Every line of the records below that has the word "computer" should be copied.

• **Stored items**
--- START ---
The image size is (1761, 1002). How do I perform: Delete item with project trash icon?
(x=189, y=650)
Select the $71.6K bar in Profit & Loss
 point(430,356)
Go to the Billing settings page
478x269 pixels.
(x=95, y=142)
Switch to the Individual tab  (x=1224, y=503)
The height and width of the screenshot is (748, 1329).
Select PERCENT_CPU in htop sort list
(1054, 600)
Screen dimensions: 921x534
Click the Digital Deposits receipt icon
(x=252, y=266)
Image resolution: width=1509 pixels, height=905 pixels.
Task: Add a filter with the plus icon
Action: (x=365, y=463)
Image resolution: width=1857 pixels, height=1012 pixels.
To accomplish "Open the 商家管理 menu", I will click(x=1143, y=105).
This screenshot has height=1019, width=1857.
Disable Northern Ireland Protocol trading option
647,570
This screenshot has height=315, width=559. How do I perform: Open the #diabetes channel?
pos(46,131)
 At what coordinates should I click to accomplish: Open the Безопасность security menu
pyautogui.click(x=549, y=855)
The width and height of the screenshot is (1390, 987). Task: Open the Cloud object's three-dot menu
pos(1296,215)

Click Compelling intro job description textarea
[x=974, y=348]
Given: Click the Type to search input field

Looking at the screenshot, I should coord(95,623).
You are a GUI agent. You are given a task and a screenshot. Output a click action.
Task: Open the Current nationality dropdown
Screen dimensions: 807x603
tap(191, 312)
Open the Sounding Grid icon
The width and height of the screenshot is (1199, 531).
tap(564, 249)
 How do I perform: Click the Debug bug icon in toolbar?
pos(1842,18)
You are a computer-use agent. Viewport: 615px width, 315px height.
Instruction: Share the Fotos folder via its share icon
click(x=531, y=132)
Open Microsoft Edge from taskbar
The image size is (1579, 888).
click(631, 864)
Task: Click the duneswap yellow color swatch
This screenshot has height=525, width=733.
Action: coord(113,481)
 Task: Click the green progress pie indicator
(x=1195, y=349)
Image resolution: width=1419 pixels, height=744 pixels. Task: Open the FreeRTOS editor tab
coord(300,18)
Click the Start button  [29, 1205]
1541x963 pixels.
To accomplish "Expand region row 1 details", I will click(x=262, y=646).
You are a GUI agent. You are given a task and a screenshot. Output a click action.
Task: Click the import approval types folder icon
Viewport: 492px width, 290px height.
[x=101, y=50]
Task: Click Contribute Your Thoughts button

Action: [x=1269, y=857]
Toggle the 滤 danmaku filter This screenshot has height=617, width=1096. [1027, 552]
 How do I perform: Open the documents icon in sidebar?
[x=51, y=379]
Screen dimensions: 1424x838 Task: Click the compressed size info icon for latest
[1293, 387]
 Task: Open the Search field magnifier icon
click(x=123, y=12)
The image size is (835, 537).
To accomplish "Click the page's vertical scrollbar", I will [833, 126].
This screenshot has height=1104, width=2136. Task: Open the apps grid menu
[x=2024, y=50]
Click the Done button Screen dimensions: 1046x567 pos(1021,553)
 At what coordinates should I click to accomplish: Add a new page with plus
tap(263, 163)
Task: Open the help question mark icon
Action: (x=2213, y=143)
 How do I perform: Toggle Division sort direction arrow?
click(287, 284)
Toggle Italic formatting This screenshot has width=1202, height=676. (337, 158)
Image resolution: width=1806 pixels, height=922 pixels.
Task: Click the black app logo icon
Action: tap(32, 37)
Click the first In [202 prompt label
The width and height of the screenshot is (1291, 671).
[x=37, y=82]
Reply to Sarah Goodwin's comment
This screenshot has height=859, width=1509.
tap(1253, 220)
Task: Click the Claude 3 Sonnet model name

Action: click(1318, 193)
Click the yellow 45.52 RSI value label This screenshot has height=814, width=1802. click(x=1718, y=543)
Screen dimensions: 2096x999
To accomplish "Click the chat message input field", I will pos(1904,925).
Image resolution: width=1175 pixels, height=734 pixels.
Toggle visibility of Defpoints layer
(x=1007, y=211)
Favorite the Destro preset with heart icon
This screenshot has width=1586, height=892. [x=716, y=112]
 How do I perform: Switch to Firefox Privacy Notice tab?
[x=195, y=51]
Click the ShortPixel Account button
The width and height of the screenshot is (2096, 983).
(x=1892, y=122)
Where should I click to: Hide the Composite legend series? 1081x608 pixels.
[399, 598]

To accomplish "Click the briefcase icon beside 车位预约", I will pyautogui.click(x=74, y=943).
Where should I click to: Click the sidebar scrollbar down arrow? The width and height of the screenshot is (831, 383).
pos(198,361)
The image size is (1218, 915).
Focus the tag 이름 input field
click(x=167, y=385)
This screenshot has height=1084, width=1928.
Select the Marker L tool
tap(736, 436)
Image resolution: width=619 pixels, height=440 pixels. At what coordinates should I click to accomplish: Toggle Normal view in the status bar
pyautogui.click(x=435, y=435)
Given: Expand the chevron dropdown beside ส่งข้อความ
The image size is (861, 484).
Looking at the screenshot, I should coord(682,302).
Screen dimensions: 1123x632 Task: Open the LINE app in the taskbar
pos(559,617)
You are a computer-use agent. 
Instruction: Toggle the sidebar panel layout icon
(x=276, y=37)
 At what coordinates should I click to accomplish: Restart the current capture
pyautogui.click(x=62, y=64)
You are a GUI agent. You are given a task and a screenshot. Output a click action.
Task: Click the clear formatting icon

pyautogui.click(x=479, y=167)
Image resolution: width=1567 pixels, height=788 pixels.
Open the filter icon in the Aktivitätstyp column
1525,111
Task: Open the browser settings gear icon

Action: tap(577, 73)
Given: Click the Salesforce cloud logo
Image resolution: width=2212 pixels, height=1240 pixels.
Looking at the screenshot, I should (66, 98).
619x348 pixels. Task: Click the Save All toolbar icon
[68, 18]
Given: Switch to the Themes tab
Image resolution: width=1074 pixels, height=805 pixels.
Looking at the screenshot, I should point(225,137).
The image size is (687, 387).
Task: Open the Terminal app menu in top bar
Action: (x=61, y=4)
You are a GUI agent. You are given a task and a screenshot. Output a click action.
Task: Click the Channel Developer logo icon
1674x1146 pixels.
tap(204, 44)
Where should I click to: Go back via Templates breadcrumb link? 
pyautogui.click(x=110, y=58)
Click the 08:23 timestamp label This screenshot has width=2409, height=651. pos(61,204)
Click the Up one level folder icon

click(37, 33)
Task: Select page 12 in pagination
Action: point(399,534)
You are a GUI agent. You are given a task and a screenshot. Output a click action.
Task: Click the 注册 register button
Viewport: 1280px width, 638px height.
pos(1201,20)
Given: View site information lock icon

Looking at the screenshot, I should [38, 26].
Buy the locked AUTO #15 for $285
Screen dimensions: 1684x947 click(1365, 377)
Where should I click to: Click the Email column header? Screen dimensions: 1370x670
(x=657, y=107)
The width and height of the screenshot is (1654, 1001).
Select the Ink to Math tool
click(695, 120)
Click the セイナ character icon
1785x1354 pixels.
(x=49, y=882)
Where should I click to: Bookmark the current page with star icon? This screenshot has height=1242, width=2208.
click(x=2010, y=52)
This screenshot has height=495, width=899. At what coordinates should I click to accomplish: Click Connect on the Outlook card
--- END ---
• **Expected output**
You are a computer-use agent. Viewport: 615px width, 315px height.
You are a computer-use agent. 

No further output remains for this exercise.